Carlton could do an entire evening without musical accompaniment. His wonderful stories and observations about jazz, guitars, guitarists, jazz guitarists and great friends could fill the entire program. He had much to share in a radio interview Sunday evening on WMNF’s The Colors of Jazz. He said he “grew up in the business,” as his father was a studio guitarist who worked regularly in Chicago. “I was, in essence, to the manner born.”

“I became aware of Larry Coryell in ’63-’64. Larry has a great sense of humor, so we connected on that level right away. He is an utterly brilliant guitarist and just a splendid guy. It has been a rewarding and fruitful friendship.”

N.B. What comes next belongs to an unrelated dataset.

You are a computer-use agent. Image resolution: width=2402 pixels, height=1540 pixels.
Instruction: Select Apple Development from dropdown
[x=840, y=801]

Carlton’s writing actually began with liner notes, the first of which was for Another Side of This Life: The Lost Recordings of Gram Parsons. Carlton was friends with Parsons, Jim Stafford, and Roland Kent LaVoie (you know him as Lobo) back when those three had a band called The Legends (or The Rumours?). Since then, Carlton has written liner notes for more than 50 records.

Carlton published Conversations With Great Jazz and Studio Guitarists, a compendium of in-depth interviews with 22 of the world’s greatest jazz guitarists, in 2009. He is working an another volume that will include Coryell. In Just Jazz Guitars, “I write a column called ‘What I Learned from a Master,’ where I interview great players and identify what they learned from their mentors.” I have a monthly column in Vintage Guitars (something of a misnomer of a title), and I have been writing about ‘Guitars of the Hard Rock.’ There is a vault, a legitimate vault (at the Hard Rock in Orlando) with more than 80,000 pieces of memorabilia. This month I’m writing about the Hard Rock guitar techs and more.”

So Tuesday’s show should be a wonderful combination of outstanding music and scintillating discussion.

Your mission: The Palladium. 7:30.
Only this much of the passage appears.